Le Fiamme Gialle di Pescara stanno eseguendo 13 arresti per una evasione fiscale internazionale da 90 milioni di euro scoperta tra l'Italia ed il Portogallo.
I finanzieri hanno infatti arrestato il noto imprenditore pescarese, Giuseppe Spadaccini, che aveva promosso ed organizzato attraverso collaboratori italiani una fitta rete di società italiane e portoghese che, nell'arco temporale tra il 1999 ed il 2008, hanno emesso ed utilizzato fatture per operazioni inesistenti per 30 milioni di euro.

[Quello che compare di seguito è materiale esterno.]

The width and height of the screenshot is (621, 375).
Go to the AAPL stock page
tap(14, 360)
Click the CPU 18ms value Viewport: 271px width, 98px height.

Un giro vorticoso di denaro al fine di sottrarre i ricavi delle società italiane al fisco, creando altresì fondi occulti all'estero.
Otto cittadini italiani sono stati sottoposti ad arresti domiciliari, mentre, oltre l'imprenditore abruzzese, tre cittadini portoghesi ed un canadese sono destinatari della traduzione in carcere.
Fondamentale la collaborazione tra i finanzieri italiani e la polizia giudiziaria portoghese che, attraverso il coordinamento tra la Procura di Pescara e la struttura europea di Eurojust, hanno avviato le procedure per l'esecuzione del mandato di arresto europeo nei confronti dei cittadini portoghesi in corso di esecuzione in Madeira.
Oltre alle misure personali, l'operazione del Nucleo di Polizia Tributaria della Guardia di Finanza di Pescara ha riguardato anche il sequestro di una serie di beni, intestati fittiziamente alle società estere ovvero a terzi ed, invece, riconducibili al patrimonio del grupppo facente capo all'ingegnere Spadaccini.
Oltre ad alcuni appartamenti in Pescara e Roma, sono stati sequestrati ben 32 immobili situati all'interno di un residence di Porto Rotondo. Il valore complessivo dei beni sottoposti a sequestro, cui vanno aggiunte le quote di partecipazione dell'imprenditore abruzzese nelle società estere nonché una serie di conti correnti ed una imbarcazione, è stimato intorno ai 12 milioni di euro.